Ogni giorno un nuovo appuntamento con i nostri lettori. Si chiama Evento del giorno e servirà a ricordare qualcosa accaduto nel giorno in cui ci troviamo negli anni passati. Buona lettura 🙂

Evento del giorno: nel 1975 accadde…La Atari lancia sul mercato la versione domestica del videogioco Pong

PONG è uno dei primi videogiochi commercializzati. Si trattava di un simulatore di ping-pong (da cui il nome “PONG”), dalla grafica estremamente semplificata in bianco e nero.

Il gioco è estremamente semplice. Nello schermo compaiono soltanto una pallina (in realtà quadrata) e due barrette luminescenti controllate o da un giocatore ed il computer, oppure da due giocatori in contemporanea. Lo scopo è cercare di oltrepassare la barretta avversaria con la pallina.

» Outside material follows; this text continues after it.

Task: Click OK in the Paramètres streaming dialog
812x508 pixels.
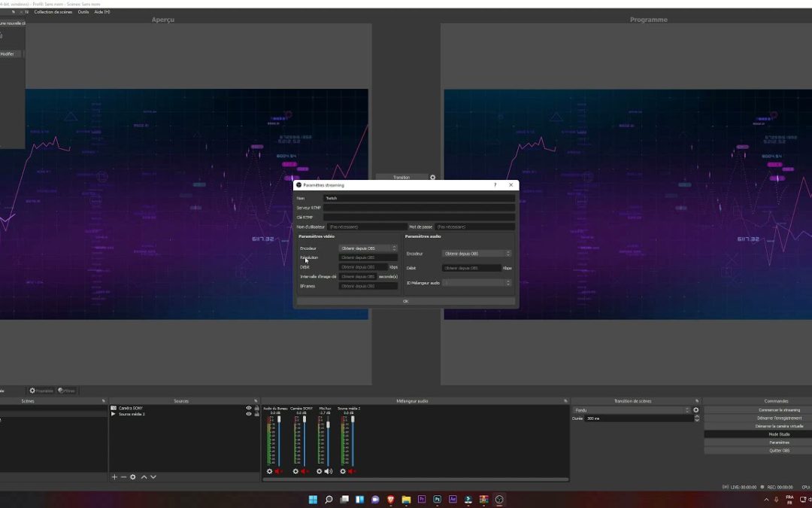Action: (x=406, y=300)
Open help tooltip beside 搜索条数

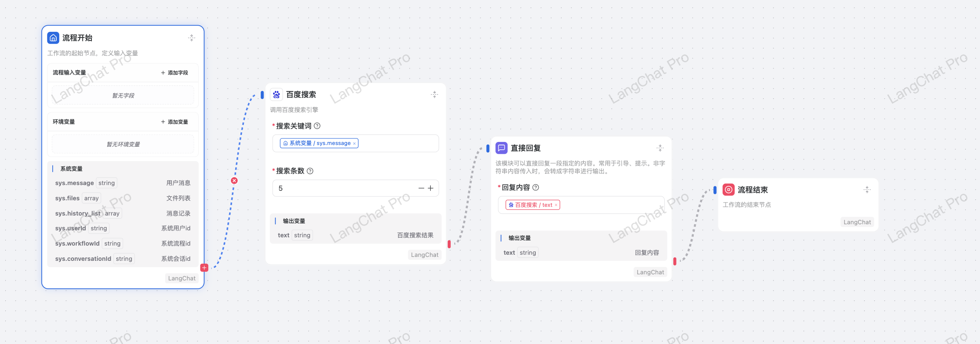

Le prime immagini di un videogioco di ping-pong appartengono al 1966, anno nel quale un giovane ingegnere della Sanders Associates inizia a lavorare su “un progetto per un utilizzo alternativo degli apparecchi televisivi”. Il progetto incontra però grosse difficoltà e la sua conclusione finirà per slittare al 1971: la Magnavox commercializza quindi il gioco prodotto dalla Sanders con il nome di Odyssey. Questo è da considerarsi l’antenato di “PONG” e la prima console della storia.

Contemporaneamente un ragazzo fresco di laurea che porta il nome di Nolan Bushnell, che diventerà in seguito il fondatore della Atari, segue parallelamente la stessa strada. Sotto la sua direzione nascerà nel 1972 uno dei primi videogiochi coin-op (attivati a monete) della storia (il primo in assoluto fu Computer Space del 1971, ideato dallo stesso Nolan, e che però ebbe meno successo), ovvero PONG, che ricalcava molto da vicino il gioco della Sanders con alcune differenze di gameplay come la possibilità di dare effetti al tiro colpendo la pallina all’ultimo momento.

La versione domestica, costituita da una console da collegare al televisore, fu lanciata sul mercato dalla Atari il 3 agosto 1975. Successivamente nel 1978 la General Instruments lanciò una serie di circuiti integrati VLSI dedicati a questo genere di videogiochi, il più famoso dei quali è stato il modello AY-3-8500, che permise di abbassare notevolmente il costo di produzione del videogioco e di aumentarne di conseguenza la produzione di massa e conseguente diffusione casalinga.